Michael Bernstein is determined not to let the errors of today’s platforms be the final word on what it means for technology to bring people together. Instead, by paying more humble attention to the lessons of the past, and to the structural inequalities that make those lessons still echo today, he aims to design new platforms.
Michael’s focus is on designing technologies that support groups in achieving their collective goals. Social computing faces a reckoning today: we are implicated in creating the socio-technical systems that now amplify societal ills. Inspired by those in the behavioral sciences, as well as those who advocate for better platform futures, Michael’s research builds alternative visions for the future of social and collaborative platforms, manifests those visions in software platforms, and launches those platforms to the public.

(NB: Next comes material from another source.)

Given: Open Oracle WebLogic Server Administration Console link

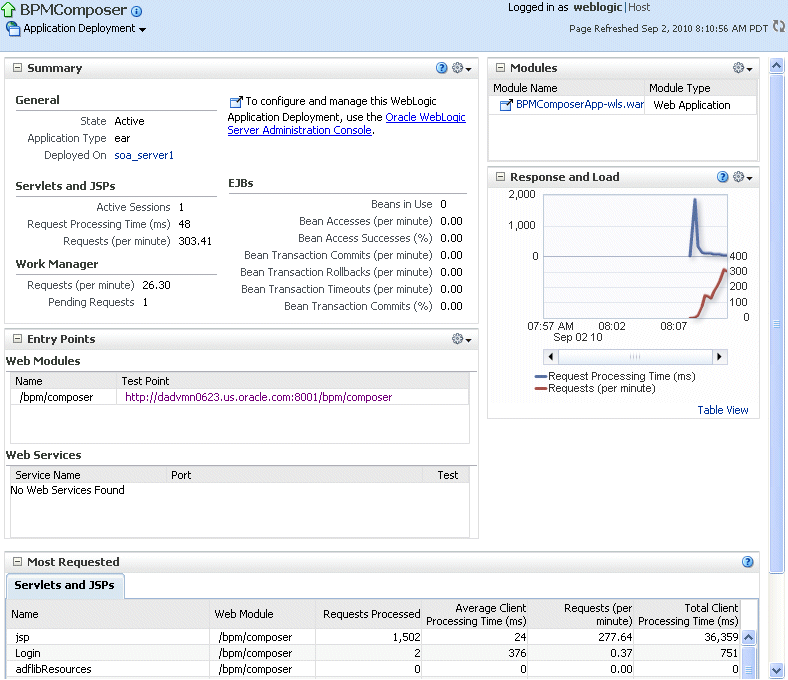Looking at the screenshot, I should [346, 124].
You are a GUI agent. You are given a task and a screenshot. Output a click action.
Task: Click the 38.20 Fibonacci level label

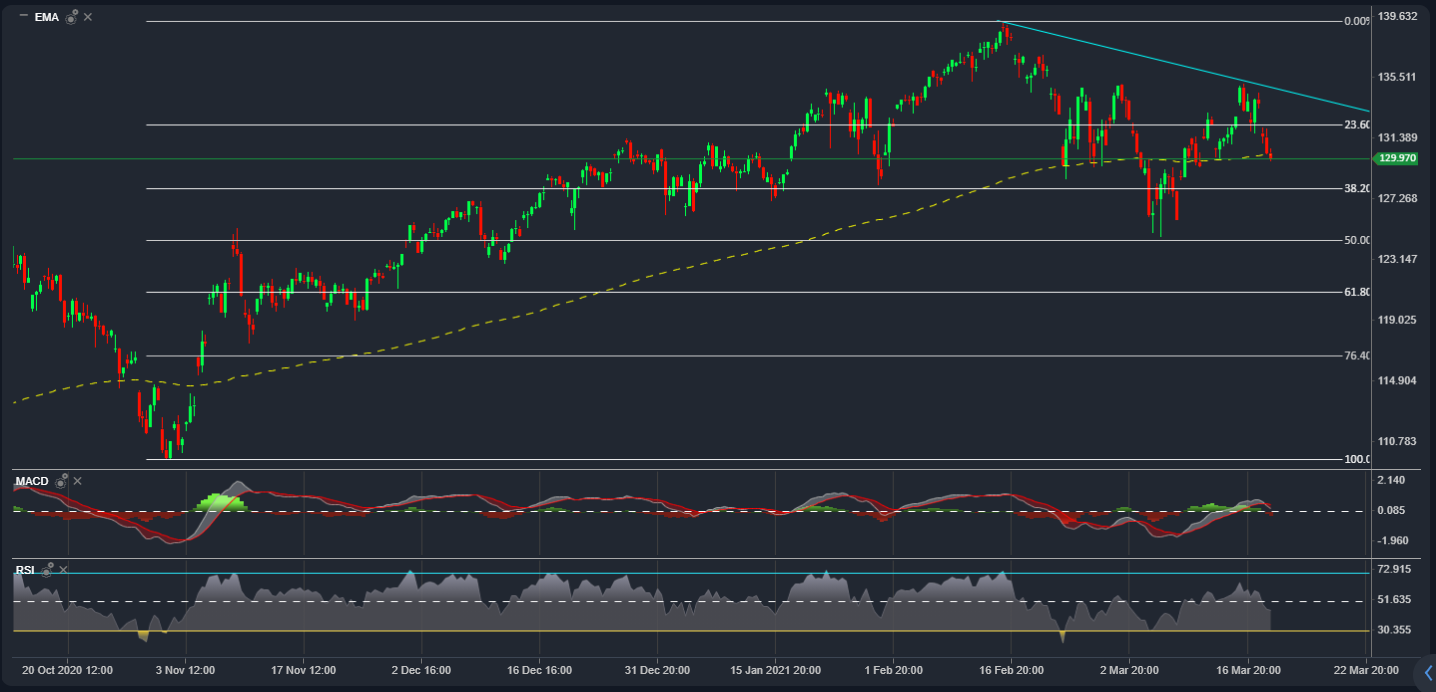1357,188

Michael and his collaborators are developing a machine learning approach oriented around the metaphor of juries: explicitly articulating numbers of members of groups in society, and of intersectional identities, whose composite votes should determine the classifier’s behavior. Unlike traditional machine learning classifiers, which model a single answer for each question, a jury-based classifier estimates responses of each of these diverse individuals in a population. Jury-based AI forces the developer to explicitly describe the population that should be deciding these issues, for example a population more fully representing women and Black perspectives for online harassment classification. Jury-based machine learning offers an architectural restart on classification to enable developers to explicitly articulate whose values they are encoding into their algorithm.

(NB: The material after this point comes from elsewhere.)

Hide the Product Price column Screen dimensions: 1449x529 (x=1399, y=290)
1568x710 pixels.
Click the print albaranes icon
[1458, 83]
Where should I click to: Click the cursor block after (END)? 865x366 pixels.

The team will develop visualizations that allow nontechnical users to see how a machine learning jury reacts to each input, to understand the diversity of opinions within groups and across groups, and to follow how the models representing individual jury members are aggregated into a composite response. A public web application will allow end users to explore the construction of their own jury AIs for common classifiers such as online harassment and disinformation detection. Users will compose juries to understand how online platforms might behave differently if their AI systems were constructed with juries that represented, for example, more Black members, or more transgender members, or more women, than the AIs based on today’s common training sets. The team aims to demonstrate that a shift to jury-based AI represents marginalized groups in a way that is easy to understand, performs well, and forces explicit judgment around whose voice should be represented.
Meeting the Challenge
Machine learning came of age in an era when we articulated single correct answers for each classification task: an image contains a picture of a cat, or it doesn’t. Today, this single-answer assumption is mistakenly applied to problems where groups have dramatically different opinions.
Current algorithmic approaches remain mired in an assumption that society agrees on the answer to the questions that AIs are being trained to answer. In social computing systems such as Facebook, Wikipedia, and Twitter, however, marginalized groups often disagree with the answers provided by AIs. For example, women and Black users of Twitter, who are more commonly targets of online harassment, observe harassment that White males might overlook. Unfortunately, the training data used to power the AIs in these systems is an aggregate of the population’s opinion, which typically aligns on the largest group’s point of view. The resulting AIs reflect the values of that largest group, appear to have excellent performance on held-out test sets, and then launch to the public—where they fail marginalized groups. Advances in algorithmic fairness can help, but they are focused on reducing disparate outcomes, whereas there remains an issue that the marginalized group’s opinions were not proportionally represented in the AI model in the first place. Today’s machine learning models, which often output a single ground truth label per item, are unable to capture this diversity of perspectives.